Terminal (08/mayo/2016).

Estoy esperando mi impuntual camión que me traerá de vuelta a Tuxtla, aquí podría hacer una metáfora de mi vida amorosa pero creo que está de más.

El domingo es el día más concurrido, por eso tardé varios minutos en encontrar algún asiento disponible, no tengo problema para esperar parada pero después de un lapso se vuelve desesperante y con la melancolía que envolvía mi cuerpo no era un buen escenario, por fortuna no llegué a tanto.

Sólo cuando quise empezar a escribir todo empezó a complicarse. Este nuevo cuaderno tiene el tamaño ideal para esconderse en mi bolsa, en el buró de mi cuarto pero es incómodo cuando la superficie improvisada es mi maleta.

Entre empujones, maletas del tamaño colosal encuentro a mis sentidos enfocada en todo lo que sucede alrededor.

La despedida entre un padre e hijo con tantas recomendaciones del primero que al joven le parecen molestas, dando paso a la tradicional bendición invocando la protección del santo predilecto para acompañarlo en su viaje, después de luchar  con su evidente orgullo el joven abraza a su padre, son esos segundos que te reconfortan el alma y hacen que las despedidas sean menos largas. Desconozco cuándo volverán a verse, pero entre la magia, mi sexto sentido que casi nunca falla puedo decir que será pronto o eso es lo que quiero creer. Es más lo segundo que lo primero, pero no puedo serle infiel a mi lado místico.

La segunda despedida que me cautivó fue la de dos amantes a mi derecha, se comen los labios con una pasión desmedida y conocida debo de agregar.

Sé conocen de mucho o de poco, en este momento de la noche es lo menos importante, él toma las manos de ella con delicadeza y se las lleva al pecho.

No pronuncian nada, pero sus manos y sus ojos dicen más que cualquier otra palabra conocida por ellos. Irradian pasión, amor, ternura, un poco de melancolía y tristeza.

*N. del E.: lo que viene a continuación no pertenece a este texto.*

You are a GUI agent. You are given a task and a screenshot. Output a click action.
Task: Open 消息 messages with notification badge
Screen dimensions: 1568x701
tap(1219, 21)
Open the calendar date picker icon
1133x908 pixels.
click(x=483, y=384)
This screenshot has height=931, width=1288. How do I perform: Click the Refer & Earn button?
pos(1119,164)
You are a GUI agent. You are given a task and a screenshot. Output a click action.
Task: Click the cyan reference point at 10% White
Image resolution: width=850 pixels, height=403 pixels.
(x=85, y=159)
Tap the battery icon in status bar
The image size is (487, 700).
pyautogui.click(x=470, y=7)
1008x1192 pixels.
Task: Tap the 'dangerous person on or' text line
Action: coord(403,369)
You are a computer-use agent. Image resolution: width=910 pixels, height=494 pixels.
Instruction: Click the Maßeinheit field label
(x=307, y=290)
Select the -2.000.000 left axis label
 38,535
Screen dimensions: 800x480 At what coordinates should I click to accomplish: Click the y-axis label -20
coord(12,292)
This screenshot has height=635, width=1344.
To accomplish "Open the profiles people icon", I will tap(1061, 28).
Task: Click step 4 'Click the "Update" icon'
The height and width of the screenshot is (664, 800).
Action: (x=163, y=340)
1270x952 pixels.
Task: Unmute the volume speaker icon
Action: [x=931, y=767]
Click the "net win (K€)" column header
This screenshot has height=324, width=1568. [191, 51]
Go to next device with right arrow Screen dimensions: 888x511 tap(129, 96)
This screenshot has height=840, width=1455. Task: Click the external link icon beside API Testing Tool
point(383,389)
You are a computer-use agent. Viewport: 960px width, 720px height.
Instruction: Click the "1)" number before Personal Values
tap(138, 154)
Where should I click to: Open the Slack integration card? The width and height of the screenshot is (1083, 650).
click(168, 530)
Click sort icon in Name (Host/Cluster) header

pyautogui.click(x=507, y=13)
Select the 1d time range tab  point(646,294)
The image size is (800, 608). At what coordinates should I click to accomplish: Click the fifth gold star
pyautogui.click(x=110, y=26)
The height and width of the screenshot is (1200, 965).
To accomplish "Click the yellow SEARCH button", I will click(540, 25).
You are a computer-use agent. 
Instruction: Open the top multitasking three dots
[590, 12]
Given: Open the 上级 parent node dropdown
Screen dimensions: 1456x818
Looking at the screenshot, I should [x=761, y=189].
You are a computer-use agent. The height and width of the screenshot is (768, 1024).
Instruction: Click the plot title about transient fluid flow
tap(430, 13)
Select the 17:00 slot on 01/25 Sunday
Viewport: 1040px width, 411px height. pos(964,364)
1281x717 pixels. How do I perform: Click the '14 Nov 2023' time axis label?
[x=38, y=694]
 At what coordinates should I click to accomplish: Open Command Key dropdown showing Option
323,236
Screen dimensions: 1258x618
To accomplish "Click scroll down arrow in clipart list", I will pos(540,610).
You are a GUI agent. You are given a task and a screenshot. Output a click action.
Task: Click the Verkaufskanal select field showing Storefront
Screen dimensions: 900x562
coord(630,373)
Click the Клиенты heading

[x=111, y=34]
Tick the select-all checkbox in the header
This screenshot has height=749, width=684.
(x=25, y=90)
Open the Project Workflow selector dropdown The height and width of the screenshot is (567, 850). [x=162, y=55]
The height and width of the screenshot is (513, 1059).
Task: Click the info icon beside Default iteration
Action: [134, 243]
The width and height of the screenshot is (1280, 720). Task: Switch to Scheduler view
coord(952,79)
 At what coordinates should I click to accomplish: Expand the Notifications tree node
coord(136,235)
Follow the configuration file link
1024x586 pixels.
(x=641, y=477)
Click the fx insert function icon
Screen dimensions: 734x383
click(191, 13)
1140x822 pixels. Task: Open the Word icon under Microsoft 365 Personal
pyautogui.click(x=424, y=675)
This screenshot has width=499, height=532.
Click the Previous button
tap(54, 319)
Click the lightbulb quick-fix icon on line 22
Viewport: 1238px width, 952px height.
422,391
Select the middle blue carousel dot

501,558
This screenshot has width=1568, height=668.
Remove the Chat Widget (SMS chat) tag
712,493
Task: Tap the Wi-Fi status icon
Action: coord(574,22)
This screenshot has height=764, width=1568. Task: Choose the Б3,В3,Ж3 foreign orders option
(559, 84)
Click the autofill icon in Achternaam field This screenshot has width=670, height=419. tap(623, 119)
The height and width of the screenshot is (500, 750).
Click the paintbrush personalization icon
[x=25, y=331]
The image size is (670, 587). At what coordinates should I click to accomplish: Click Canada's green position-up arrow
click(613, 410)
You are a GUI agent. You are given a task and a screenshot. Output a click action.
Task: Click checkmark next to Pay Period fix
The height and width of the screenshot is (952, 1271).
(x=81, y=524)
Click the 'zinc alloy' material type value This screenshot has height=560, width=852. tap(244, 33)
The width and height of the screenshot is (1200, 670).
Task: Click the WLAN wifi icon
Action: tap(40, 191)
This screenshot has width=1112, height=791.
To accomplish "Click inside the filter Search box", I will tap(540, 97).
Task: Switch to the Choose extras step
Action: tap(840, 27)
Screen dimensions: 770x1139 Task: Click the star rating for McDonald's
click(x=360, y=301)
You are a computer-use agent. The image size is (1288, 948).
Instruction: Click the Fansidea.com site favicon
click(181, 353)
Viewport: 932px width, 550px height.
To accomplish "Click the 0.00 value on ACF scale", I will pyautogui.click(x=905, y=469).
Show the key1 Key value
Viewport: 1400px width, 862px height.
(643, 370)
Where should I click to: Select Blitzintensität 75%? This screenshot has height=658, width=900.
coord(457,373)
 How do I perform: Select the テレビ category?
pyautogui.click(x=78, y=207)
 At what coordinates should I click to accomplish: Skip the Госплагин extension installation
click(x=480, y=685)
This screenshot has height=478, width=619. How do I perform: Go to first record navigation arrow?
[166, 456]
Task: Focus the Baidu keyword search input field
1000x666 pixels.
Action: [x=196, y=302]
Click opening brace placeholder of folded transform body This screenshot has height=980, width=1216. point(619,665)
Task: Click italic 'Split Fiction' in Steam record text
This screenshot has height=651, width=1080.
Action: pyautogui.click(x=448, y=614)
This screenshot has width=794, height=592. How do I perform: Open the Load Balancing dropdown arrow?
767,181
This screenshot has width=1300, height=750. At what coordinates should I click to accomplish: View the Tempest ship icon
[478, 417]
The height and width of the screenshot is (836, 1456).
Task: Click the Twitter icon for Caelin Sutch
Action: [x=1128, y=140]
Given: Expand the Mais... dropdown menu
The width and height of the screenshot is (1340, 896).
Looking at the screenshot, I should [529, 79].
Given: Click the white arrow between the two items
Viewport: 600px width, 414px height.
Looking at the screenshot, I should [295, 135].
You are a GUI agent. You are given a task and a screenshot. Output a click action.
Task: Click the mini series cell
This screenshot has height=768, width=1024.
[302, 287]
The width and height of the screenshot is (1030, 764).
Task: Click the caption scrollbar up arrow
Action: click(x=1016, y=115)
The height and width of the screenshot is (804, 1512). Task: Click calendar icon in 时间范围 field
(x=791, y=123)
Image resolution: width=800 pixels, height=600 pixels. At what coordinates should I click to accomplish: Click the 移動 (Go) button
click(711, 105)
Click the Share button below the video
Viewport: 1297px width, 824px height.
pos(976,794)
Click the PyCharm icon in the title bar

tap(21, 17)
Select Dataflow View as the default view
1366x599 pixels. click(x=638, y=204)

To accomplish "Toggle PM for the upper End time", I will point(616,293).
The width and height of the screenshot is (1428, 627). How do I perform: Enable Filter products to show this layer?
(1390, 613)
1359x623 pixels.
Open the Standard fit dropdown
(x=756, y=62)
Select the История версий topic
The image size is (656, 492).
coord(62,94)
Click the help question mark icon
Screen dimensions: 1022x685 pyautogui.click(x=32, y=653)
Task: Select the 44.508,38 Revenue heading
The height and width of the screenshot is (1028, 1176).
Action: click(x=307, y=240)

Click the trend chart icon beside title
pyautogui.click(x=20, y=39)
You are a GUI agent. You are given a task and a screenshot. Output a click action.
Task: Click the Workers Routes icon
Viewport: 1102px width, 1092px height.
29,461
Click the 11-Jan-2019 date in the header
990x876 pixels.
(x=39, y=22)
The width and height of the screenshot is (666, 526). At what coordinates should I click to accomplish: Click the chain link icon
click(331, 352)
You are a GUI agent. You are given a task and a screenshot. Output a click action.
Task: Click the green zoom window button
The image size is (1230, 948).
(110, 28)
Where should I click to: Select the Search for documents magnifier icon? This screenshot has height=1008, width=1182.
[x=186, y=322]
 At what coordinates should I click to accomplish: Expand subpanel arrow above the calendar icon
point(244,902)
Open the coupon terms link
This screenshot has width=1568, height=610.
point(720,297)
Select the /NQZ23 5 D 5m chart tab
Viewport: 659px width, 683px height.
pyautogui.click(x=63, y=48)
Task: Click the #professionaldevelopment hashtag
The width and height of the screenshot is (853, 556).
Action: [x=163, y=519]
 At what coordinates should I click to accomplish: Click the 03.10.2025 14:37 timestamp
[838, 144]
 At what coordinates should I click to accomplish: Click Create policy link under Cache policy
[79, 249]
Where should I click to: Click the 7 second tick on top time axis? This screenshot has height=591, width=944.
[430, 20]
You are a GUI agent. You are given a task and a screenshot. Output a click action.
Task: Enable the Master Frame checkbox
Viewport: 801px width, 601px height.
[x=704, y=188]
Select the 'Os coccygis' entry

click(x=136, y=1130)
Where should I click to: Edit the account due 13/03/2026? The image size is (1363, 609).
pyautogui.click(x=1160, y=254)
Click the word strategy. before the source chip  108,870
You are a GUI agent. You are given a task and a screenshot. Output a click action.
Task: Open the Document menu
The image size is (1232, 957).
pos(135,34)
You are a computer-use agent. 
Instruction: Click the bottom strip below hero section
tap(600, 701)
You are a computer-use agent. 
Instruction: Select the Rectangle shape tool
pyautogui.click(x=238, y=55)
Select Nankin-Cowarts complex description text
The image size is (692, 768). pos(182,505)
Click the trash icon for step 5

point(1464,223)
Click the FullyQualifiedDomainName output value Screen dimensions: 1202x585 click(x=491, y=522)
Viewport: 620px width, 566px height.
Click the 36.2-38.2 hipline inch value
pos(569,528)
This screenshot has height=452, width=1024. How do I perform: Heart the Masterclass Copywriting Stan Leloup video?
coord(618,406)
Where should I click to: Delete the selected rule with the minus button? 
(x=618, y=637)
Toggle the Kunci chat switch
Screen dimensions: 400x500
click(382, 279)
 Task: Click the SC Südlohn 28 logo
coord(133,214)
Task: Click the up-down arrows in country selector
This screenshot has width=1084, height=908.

Algo conocido por mí pero de manera intermitente, cada emoción por separado. Los veo y tal vez desde un orgullo caído puedo confesar que añoro esa emoción compartida a voluntad, sin secretos, sin miedos.

En estos tiempos posmodernos me consideran demasiado cursi pero no soy yo, es mi alma que vino en un frasco con otra fecha escrita.

No puedo negar mi naturaleza, creo que llevo varias lunas negándome y hasta hoy puedo reconocer (me) en el espejo.

Tal vez mi amante me esté esperando en alguna terminal, en una ciudad que no conozco su nombre, ni su ubicación pero mi lado gitano me dice: no desesperes, aguanta.

No sé cómo le llamaré: amante, amor, cielo, vida, Santiago, Álvaro, José….mientras adivino mi fortuna mi camión llega después de la hora marcada.